Injecting mRNA and Generating CAR-T Directly in the Body to Repair the Heart in One Shot
January 6, 2022—Researchers at the Perelman School of Medicine at the University of Pennsylvania published a research paper in Science titled: CAR-T cells produced in vivo to treat cardiac injury.
Heart damage or inflammation can induce fibroblasts to overproduce fibrous material, causing cardiac fibrosis, which hardens the heart muscle and impairs heart function. Heart failure, liver disease, and kidney failure are just a few of the major conditions that can result from cardiac fibrosis.
The FDA approved CAR-T cell therapy, also known as chimeric antigen receptor T-cell therapy, as the first CAR-T cell therapy to be marketed for the treatment of leukemia in 2017, ushering in a new age of CAR-T cell therapy.
To date, CAR-T cell therapies have necessitated the collection of a patient's own T cells, which are then genetically reprogrammed in the laboratory to recognize specific cancer cells, allowing them to identify and destroy cancer cells once they are reintroduced into the body. The entire procedure is complicated and time-consuming, resulting in a high price tag of hundreds of thousands of dollars.
The CAR-T cell therapies now on the market are all intended to treat blood malignancies, but they have shown promise in a variety of other disorders as well.
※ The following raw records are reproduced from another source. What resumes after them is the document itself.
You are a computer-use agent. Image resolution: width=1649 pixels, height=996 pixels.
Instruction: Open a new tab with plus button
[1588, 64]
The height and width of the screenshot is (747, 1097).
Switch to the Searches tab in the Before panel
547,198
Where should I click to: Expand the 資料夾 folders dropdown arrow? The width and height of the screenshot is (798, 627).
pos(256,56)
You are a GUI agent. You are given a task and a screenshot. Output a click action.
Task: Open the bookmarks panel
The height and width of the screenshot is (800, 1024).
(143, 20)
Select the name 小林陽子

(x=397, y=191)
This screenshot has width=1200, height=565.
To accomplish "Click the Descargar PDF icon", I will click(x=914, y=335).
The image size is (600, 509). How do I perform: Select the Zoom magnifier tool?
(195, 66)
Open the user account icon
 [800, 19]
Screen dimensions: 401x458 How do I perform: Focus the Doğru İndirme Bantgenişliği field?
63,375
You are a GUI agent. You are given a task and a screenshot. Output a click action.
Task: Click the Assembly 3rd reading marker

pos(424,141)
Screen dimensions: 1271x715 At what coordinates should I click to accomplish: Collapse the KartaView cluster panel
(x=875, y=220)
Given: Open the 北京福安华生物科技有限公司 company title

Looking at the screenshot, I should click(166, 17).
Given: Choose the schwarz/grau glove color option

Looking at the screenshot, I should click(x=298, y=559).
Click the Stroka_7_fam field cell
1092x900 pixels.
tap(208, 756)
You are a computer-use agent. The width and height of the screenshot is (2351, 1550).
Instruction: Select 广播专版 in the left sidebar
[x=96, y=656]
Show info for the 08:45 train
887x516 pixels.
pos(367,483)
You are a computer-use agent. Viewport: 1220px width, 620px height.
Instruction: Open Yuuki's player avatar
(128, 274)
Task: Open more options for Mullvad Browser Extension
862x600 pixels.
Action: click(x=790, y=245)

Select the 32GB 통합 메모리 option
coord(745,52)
Jonathan Epstein's team at the University of Pennsylvania's Perelman School of Medicine demonstrated in 2019 that CAR-T cell therapies can target overactive cardiac fibroblasts and restore heart function.
In a mouse model of heart failure, the scientists devised a transiently designed CAR-T cell therapy that reprograms T cells to detect cardiac fibrotic cells by injecting mRNA supplied by lipid nanoparticles (LNPs), which lowers fibrosis and restores cardiac function. The technology is comparable to an mRNA vaccine in that it only takes one injection to manufacture CAR-T cell therapies in vivo, and it is predicted to tackle the present issues of CAR-T treatments' complex procedure, long cycle time, and expensive price.
The paper's authors include Jonathan Epstein, chief scientist at the Perelman School of Medicine at the University of Pennsylvania, Drew Weissman, one of the founders of mRNA technology, as well as Carl June, the father of CAR-T.
The researchers created a new CAR-T cell therapy based on mRNA technology that targets fibroblast-activating protein (FAP) via mRNA recoding of the T cell receptor for distribution utilizing lipid nanoparticles (LNPs), a vector that has been widely utilized and proven in the COVID-19 mRNA vaccine. And because this LNP vector recognizes CD5, which is abundantly expressed by T cells, it can target T cells precisely and generate FAP-CAR-T cells.
The team then performed therapeutic experiments in a mouse model of heart injury, where mRNA was encapsulated by CD5/LNP and then injected into the mice. These mRNA molecules successfully entered the mouse T cells, effectively reprogramming the T cells and targeting them to attack activated fibroblasts. Because the mRNA was not integrated into the T cell genome, the reprogramming was only transitory, and the T cells recovered after a few days and no longer targeted fibroblasts. Importantly, mRNA-induced reprogramming of a high number of CAR-T cells led to a considerable decrease in cardiac fibrosis and restoration of normal heart size and function in mice in just a few days.
Because mRNA is only stable in the body for a short time (about a week), this in vivo-generated engineered CAR-T cell therapy is transient and does not act as long as traditional viral vector-based in vitro reprogrammed CAR-T cell therapies, and thus does not suppress fibroblasts for long periods of time or impair functions like wound healing.
The researchers said they'll keep testing this transitory mRNA-based CAR-T cell therapy and expect to move forward to human clinical trials as soon as possible.